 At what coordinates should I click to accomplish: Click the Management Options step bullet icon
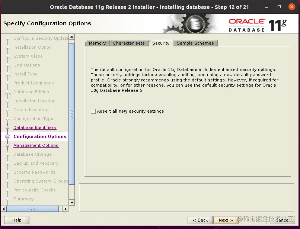(x=8, y=145)
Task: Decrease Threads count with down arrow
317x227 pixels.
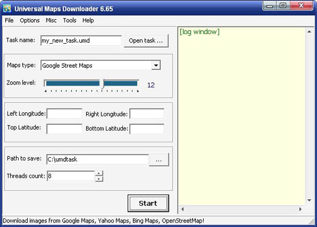Action: (x=99, y=179)
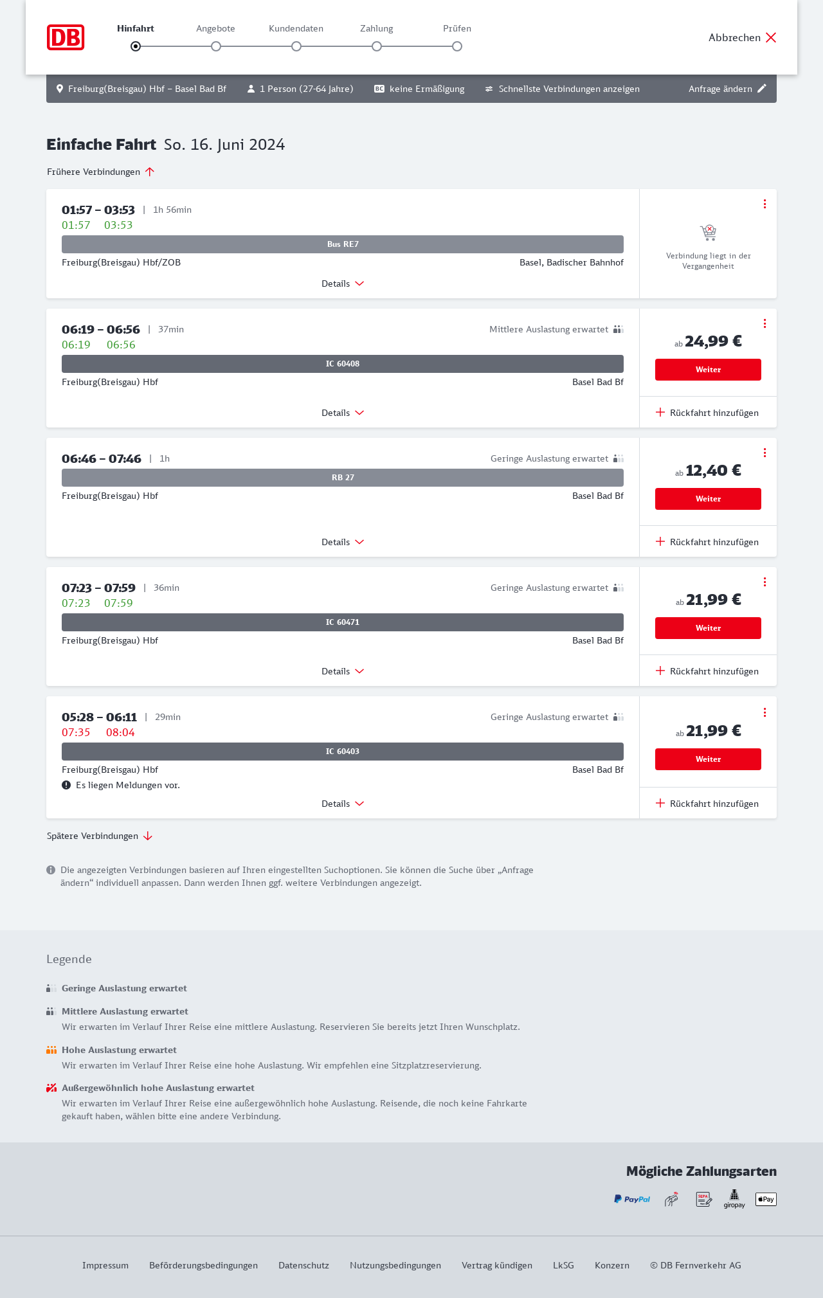Click Weiter for the 24,99 € fare
Viewport: 823px width, 1298px height.
pos(708,370)
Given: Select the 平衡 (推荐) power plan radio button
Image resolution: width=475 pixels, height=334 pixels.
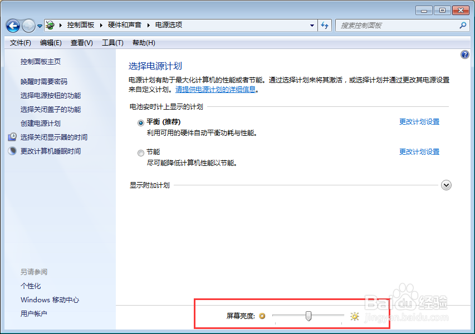Looking at the screenshot, I should 141,122.
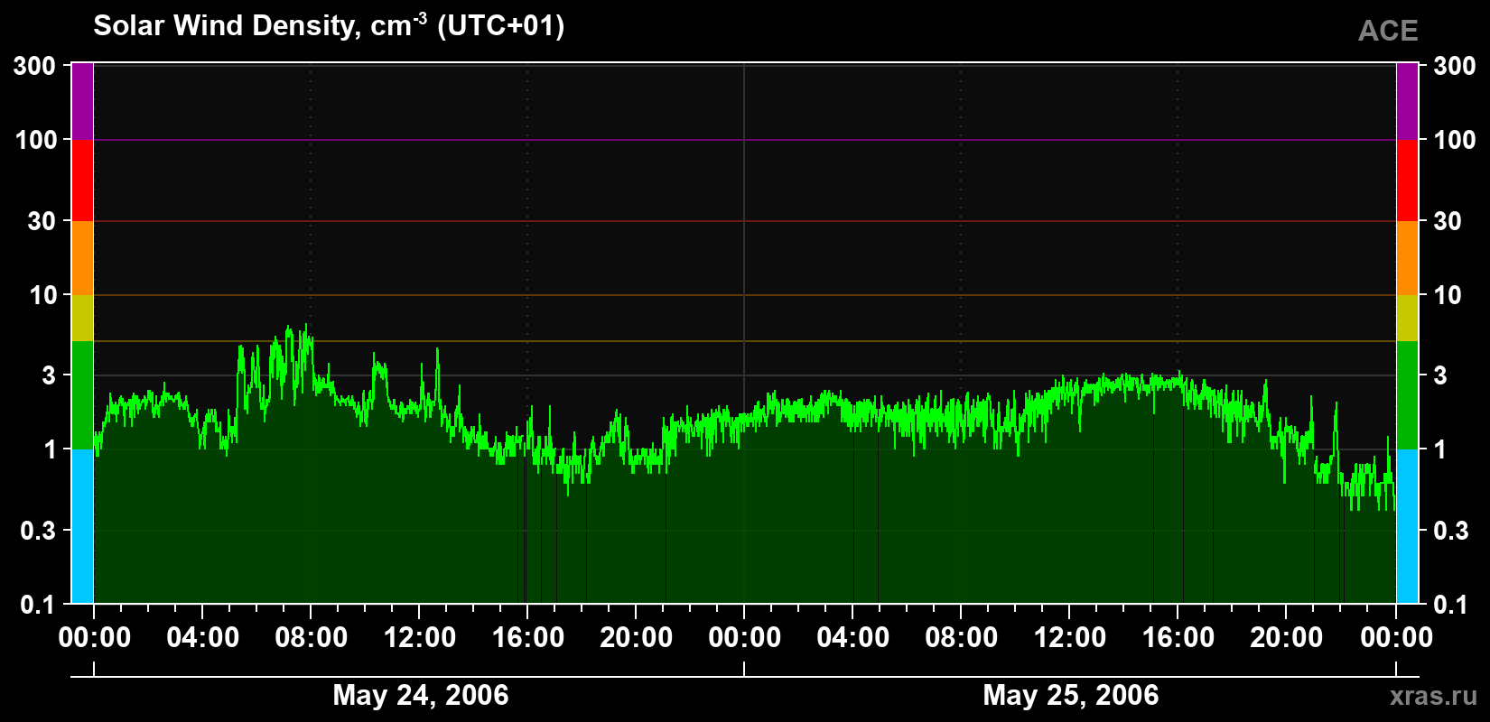The width and height of the screenshot is (1490, 722).
Task: Click the Solar Wind Density chart title
Action: pyautogui.click(x=329, y=25)
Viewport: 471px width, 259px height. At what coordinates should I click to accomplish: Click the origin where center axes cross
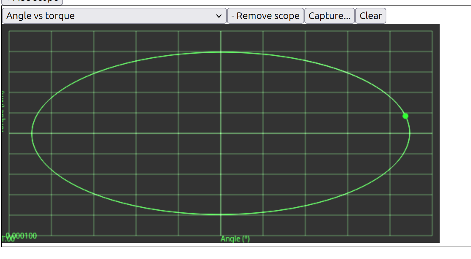tap(220, 133)
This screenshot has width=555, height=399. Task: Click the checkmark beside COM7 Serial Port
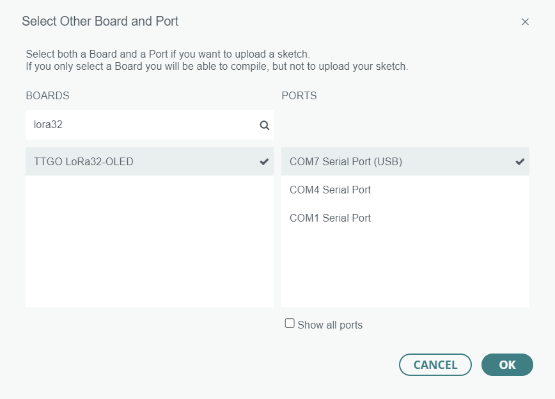point(520,161)

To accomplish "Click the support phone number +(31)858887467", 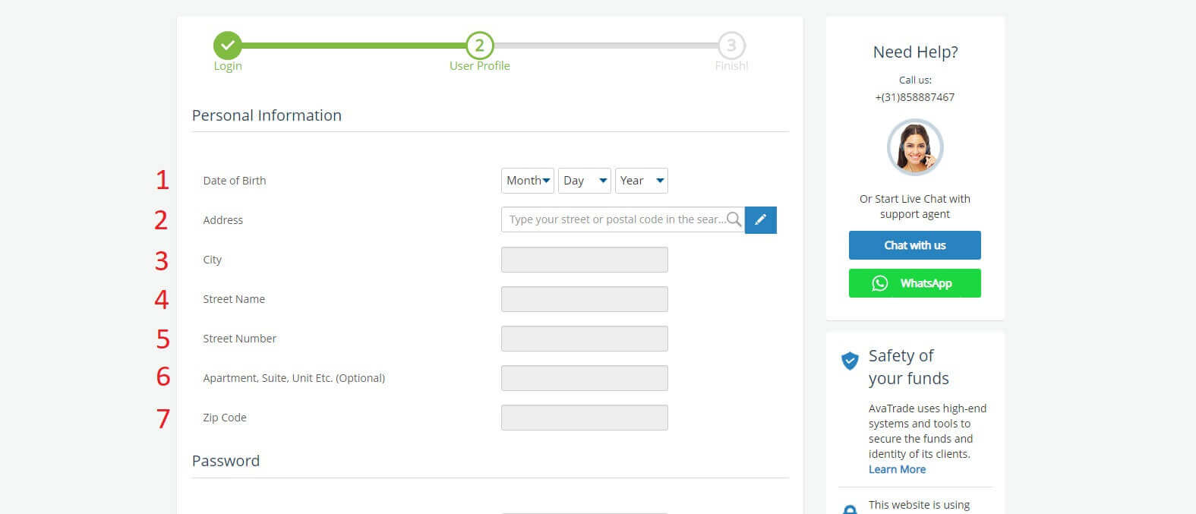I will pyautogui.click(x=914, y=97).
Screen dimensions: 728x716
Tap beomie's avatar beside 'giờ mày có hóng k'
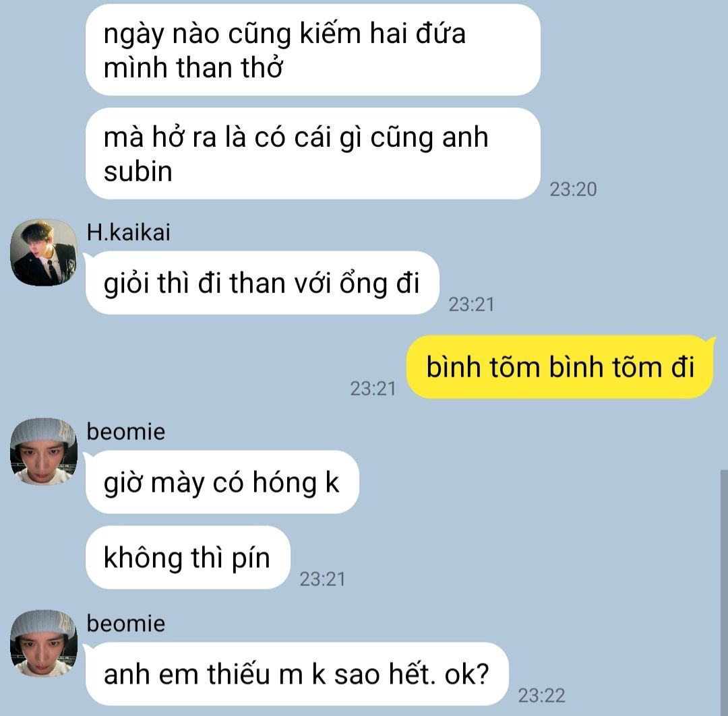click(44, 451)
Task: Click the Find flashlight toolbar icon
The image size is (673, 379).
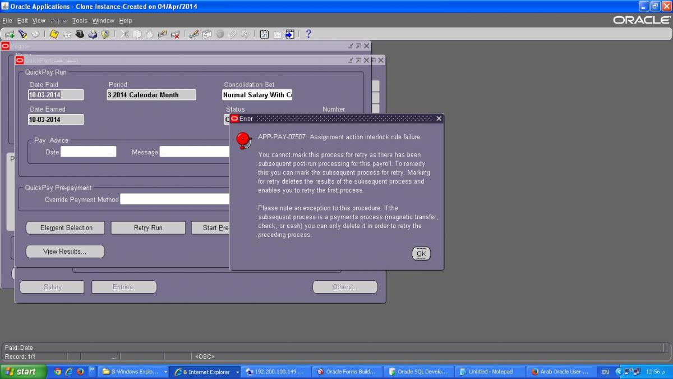Action: click(x=22, y=34)
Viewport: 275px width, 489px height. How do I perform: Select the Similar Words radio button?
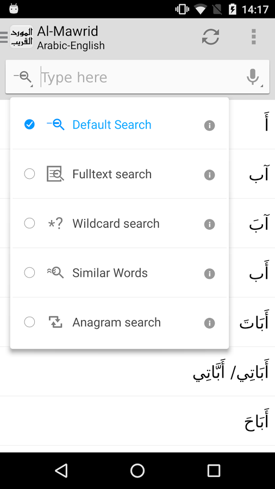(x=30, y=273)
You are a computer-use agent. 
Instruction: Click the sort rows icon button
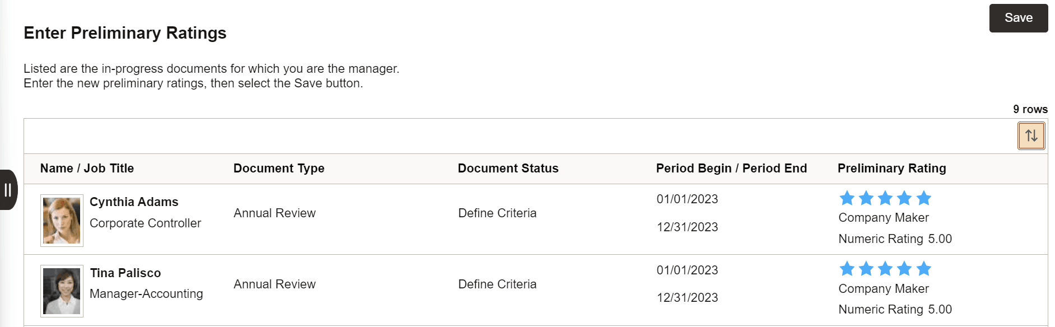(x=1031, y=136)
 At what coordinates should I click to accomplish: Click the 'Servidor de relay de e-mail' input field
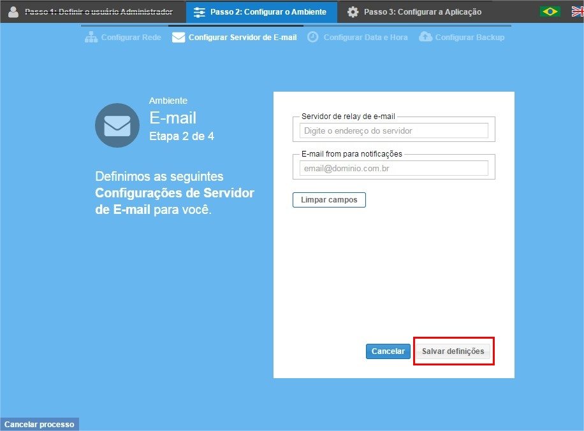[393, 131]
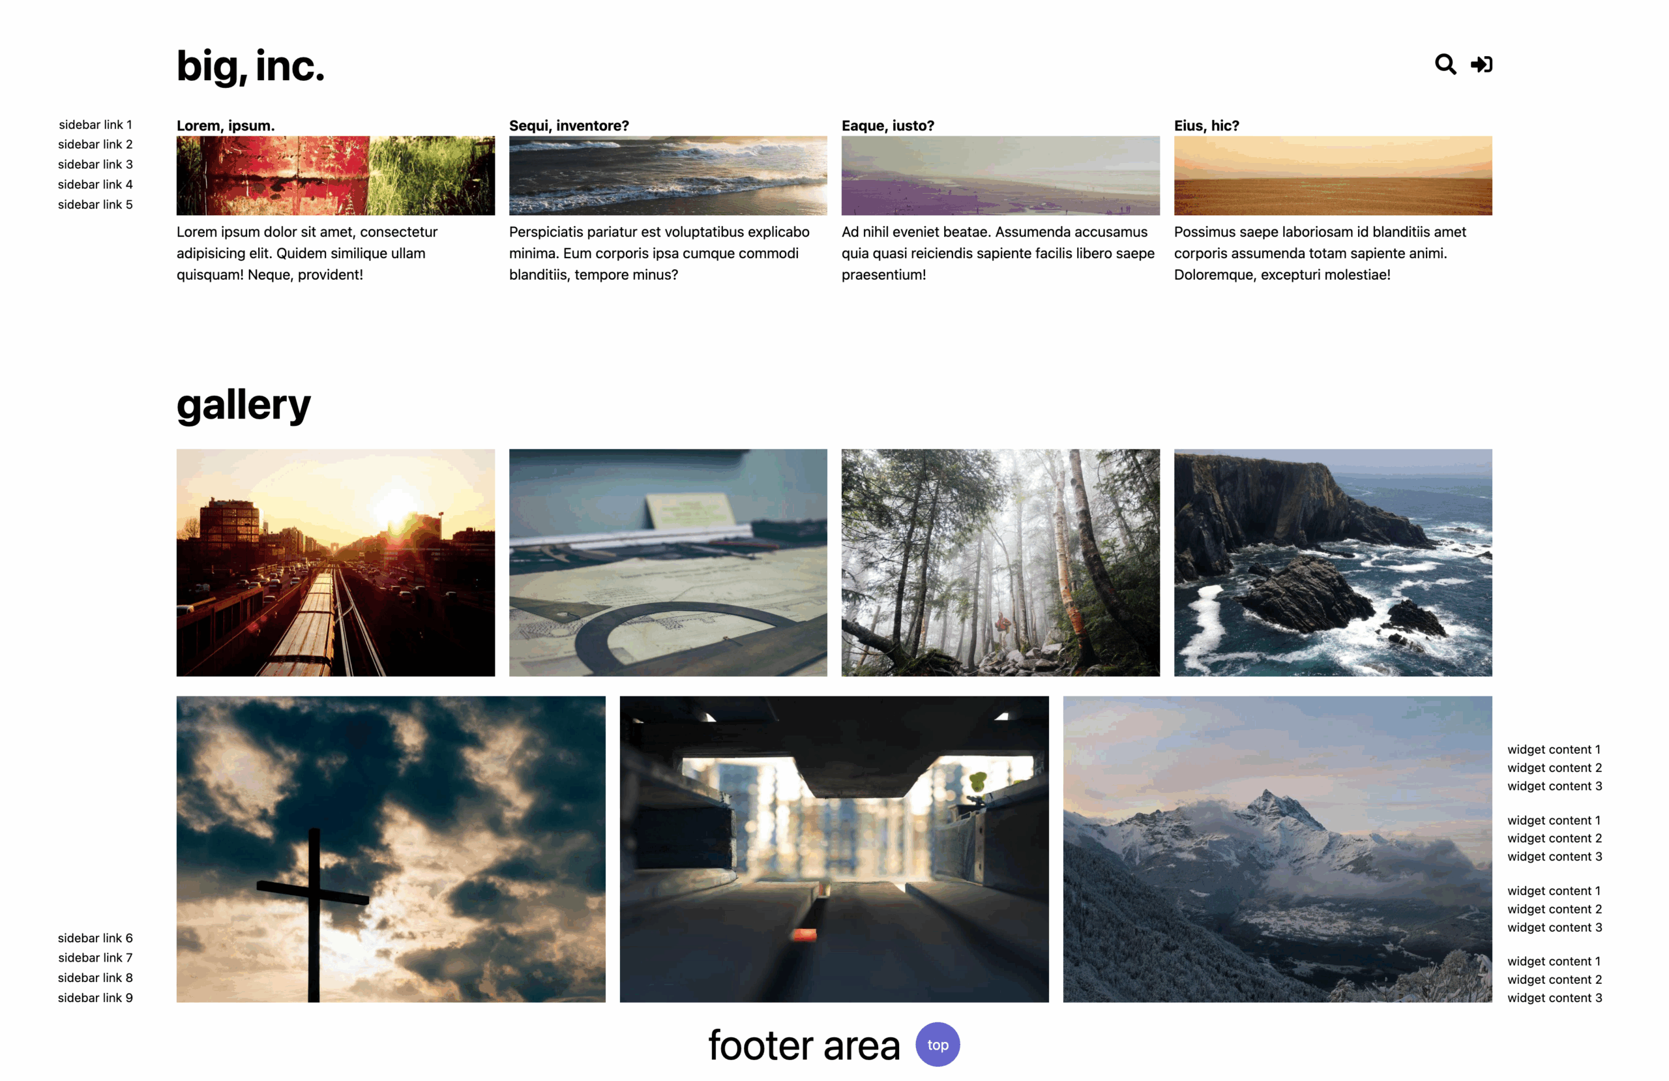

# WHAT THE TASK REQUIRES
Please return only the lines from the one holding "The image size is (673, 379)." through the end of the data, both ends included; do not copy any pictures.

# ANSWER TO THE EXERCISE
The image size is (673, 379).
Action: click(x=22, y=34)
Viewport: 275px width, 489px height. How do I perform: Select the Similar Words radio button?
(x=30, y=273)
You are a computer-use agent. 
Instruction: Click the sort rows icon button
(x=1031, y=136)
 At what coordinates should I click to accomplish: Click the 'Servidor de relay de e-mail' input field
[393, 131]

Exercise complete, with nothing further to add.